7-Représentation du foyer

Les résultats montrent que la représentation de l'habitat est modulée par les expériences résidentielles quotidiennes actuelles ou précédentes de l'enfant aussi bien que par le contexte socio‑culturel libanais. Ce constat rejoint celui de Morval (1981) chez qui l'expérience d'un environnement influence la représentation que l'individu s'en fait. Les lieux les plus connus sont, en effet, ceux qui rappellent une expérience nécessaire ou investie. La représentation de la maison varie d’un groupe résidentiel à un autre justifiant ainsi le choix par des propriétés physiques et psychiques propres aux lieux.

Indépendamment du cadre de vie, les enfants évoquent des notions anthropomorphiques d’amour et d'apport de soutien aux autres. L'habitat est plus précisément représenté comme étant un espace de sociabilité, de rapports sociaux et d’ouverture à autrui différent. Partout, sont valorisés les particularités sociales et hospitalières de l'habitat. Nous considérons que cette représentation est foncièrement influencée par le contexte socio‑culturel libanais privilégiant les interactions sociales à l’individualisme et à l’isolement. Les valeurs sociales ancrées dans la société libanaise et véhiculées par les familles sont à la base de cette représentation positive du foyer.

Cette dimension sociale du chez soi est aussi avancée par d'autres auteurs. Tognoli (1987)considère que l'environnement du foyer est caractérisé par les relations sociales susceptibles de le transformer en espace d'accessibilité et de communicabilité (Pennartz, 1986). La dimension sociale impliquant les individus dans des rapports d'altérité sur les pôles d'intériorité et d'extériorité engendrant de ce fait un environnement émotionnel gai et chaleureux. Cette ambiance représente aussi l'un des aspects sociaux de l'habitation (Sixsmith, 1986).

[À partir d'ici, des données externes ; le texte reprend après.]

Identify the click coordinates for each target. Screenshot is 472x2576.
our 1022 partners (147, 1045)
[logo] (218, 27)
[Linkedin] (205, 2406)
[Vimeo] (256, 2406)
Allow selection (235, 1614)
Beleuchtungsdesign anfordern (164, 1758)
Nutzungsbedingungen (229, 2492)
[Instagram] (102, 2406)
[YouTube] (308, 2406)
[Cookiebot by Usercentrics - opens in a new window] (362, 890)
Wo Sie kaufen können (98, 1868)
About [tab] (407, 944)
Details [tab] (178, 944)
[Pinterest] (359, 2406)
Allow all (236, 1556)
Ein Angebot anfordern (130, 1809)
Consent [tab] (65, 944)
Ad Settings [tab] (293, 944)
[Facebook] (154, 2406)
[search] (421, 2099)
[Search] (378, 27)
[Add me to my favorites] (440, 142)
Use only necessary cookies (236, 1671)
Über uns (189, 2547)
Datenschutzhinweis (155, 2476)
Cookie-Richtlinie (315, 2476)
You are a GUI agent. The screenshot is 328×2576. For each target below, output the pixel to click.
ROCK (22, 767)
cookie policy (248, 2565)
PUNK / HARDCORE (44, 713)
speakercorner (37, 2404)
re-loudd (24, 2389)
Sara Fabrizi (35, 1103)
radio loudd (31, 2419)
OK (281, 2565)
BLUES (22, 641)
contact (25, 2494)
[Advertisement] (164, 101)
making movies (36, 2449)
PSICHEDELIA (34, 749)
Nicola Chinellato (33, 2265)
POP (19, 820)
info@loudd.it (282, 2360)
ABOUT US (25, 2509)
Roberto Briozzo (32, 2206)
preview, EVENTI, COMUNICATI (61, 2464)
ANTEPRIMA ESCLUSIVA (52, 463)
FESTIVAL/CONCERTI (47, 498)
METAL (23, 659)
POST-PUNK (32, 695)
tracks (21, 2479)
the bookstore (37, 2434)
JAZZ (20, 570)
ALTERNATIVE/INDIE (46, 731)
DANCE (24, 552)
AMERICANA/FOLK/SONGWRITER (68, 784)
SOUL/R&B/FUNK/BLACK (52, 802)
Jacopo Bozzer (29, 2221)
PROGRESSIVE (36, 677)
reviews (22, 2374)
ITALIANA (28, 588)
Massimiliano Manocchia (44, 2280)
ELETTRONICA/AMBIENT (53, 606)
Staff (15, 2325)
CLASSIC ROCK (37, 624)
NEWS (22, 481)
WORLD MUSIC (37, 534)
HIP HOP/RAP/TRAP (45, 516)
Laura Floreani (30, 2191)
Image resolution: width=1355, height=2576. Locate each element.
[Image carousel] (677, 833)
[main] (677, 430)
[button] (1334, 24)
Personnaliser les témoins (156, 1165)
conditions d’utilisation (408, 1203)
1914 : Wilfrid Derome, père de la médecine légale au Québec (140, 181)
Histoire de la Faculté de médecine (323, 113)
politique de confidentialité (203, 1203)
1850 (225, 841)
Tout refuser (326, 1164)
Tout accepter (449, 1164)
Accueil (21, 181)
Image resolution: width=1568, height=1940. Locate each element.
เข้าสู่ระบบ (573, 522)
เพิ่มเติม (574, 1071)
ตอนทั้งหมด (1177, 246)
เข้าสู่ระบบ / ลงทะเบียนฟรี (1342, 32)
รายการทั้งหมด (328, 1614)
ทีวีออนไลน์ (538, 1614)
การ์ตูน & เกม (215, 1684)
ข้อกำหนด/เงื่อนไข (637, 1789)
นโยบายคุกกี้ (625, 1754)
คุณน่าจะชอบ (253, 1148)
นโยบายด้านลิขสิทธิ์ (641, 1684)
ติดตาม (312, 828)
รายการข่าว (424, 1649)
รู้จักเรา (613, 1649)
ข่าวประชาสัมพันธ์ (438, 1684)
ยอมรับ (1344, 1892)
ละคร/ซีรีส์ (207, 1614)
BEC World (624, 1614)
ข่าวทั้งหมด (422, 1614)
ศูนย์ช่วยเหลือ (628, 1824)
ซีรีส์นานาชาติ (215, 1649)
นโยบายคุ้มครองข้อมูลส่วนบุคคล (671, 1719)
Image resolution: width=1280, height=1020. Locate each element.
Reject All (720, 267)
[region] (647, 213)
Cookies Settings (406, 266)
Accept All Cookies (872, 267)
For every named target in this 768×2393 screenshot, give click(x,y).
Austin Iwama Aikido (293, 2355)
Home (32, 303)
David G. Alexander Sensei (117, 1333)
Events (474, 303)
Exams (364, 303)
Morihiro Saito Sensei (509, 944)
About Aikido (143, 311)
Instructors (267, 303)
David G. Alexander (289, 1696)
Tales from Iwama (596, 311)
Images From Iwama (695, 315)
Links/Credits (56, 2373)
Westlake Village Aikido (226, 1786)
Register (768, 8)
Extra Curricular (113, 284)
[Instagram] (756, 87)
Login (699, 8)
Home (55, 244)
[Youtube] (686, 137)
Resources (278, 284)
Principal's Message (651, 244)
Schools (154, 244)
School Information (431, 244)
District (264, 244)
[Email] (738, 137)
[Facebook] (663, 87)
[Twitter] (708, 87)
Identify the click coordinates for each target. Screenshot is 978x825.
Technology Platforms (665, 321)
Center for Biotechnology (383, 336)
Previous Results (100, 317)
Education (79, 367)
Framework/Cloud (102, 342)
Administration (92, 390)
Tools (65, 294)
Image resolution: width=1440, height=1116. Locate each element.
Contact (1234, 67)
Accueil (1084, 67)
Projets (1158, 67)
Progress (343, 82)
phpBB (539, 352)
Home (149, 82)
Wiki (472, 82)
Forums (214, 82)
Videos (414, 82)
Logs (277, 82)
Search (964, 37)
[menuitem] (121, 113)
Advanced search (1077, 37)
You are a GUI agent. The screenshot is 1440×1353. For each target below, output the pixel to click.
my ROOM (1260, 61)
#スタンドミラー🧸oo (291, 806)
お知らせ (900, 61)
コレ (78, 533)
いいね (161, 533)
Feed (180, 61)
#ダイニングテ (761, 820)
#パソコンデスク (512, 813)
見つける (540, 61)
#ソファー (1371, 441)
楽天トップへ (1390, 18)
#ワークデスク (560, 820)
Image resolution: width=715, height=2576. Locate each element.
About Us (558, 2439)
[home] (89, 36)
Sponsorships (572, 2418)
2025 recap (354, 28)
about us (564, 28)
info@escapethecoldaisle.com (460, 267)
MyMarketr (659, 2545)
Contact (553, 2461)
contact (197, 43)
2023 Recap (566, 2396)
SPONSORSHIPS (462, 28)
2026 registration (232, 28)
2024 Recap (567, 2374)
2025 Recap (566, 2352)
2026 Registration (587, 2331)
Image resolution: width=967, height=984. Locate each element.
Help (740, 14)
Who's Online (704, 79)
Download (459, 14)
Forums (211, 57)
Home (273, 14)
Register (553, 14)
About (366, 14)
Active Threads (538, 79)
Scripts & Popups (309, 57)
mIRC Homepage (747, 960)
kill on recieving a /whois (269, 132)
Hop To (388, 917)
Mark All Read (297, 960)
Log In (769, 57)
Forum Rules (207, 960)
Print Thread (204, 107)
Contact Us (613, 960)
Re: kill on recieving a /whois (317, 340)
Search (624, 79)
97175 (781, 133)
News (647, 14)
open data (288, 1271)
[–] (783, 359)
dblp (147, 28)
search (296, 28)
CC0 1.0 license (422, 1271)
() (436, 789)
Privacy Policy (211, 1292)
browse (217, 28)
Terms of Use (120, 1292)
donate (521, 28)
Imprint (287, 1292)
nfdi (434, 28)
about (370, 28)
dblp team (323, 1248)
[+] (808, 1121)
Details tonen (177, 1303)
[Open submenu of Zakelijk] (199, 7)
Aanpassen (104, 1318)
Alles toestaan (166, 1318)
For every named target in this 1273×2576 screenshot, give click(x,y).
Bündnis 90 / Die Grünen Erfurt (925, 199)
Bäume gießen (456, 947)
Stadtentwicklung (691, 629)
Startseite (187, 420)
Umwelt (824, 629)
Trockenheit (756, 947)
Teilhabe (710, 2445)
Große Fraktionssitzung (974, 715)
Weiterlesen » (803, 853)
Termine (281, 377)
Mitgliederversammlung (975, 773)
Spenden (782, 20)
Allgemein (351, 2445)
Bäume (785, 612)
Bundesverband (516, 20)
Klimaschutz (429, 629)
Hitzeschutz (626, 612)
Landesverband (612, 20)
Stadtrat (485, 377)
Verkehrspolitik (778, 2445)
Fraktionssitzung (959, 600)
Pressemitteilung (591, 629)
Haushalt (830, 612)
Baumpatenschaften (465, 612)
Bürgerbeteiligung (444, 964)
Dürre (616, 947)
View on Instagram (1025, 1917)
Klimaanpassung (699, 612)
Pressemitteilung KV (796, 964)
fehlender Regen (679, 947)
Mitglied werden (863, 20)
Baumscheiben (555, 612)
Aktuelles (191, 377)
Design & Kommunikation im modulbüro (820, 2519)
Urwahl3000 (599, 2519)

L'habitat est également représenté comme un champ d'appartenance, d'appropriation et de propriété. Cependant, la propriété est différemment attribuée en fonction du cadre de vie. La maison appartenant à la famille proche est citée, en premier, par la population Maison. Elle appartient à l'enfant lui‑même dans le g. Village, à la fratrie et aux parents pour les habitants Institution. L'appartenance est ainsi synonyme d'appropriation et d'investissement. Elle est expérimentée par l'enfant ou par ses personnages préférés. Le sentiment d'appartenance à une collectivité (Pezeu-Massabuau, 1983), à savoir à la fratrie et à la famille nucléaire s'affiche fortement à l'Institution. La distance séparatrice du foyer parental semble accentuer un tel sentiment car ce groupe se projette davantage dans la maison parentale que dans le cadre institutionnel au risque d'une certaine dissonance. Pour le g. Institution, la maison parentale représente un espace de continuité expliquée par la transmission intergénérationnelle, à savoir l'héritage. La continuité est une des qualités caractéristiques du foyer pour certains auteurs. Tognoli (1987)l'attribue au foyer mais pas au logement. La continuité favorise la survie des liens psychologiques (Feldman, 1990, 1996) et elle est conjointement soutenue, chez le g. Maison, par le sentiment de sécurité. Le rapport entre continuité et sécurité est souligné par Fischer (1983) qui localise dans l'expérience de continuité, un renforcement du sentiment de sécurité, devenu la qualité la plus citée par des enfants concernant l'environnement de leur foyer (Sebba & Churchmann, 1986).

Le faible versant négatif dans la représentation de l'habitat dévoile trois ensembles d'aspects particuliers.

  • Le foyer est représentée (g. Maison) comme étant un espace exigu, étroit, marquant d'étendues et d'environnement.
  • La population Village le représente comme un environnement stressant et accablant car les éléments environnementaux produisent des effets d'étouffement, d'inondation, d'abandon et d'isolation.
  • Cependant le foyer est perçu (Institution) comme un espace de tristesse et de rejet. Sa tristesse est favorisée par des facteurs physiologiques et environnementaux tels que l'ancienneté, la laideur des traits et le désordre du cadre institutionnel.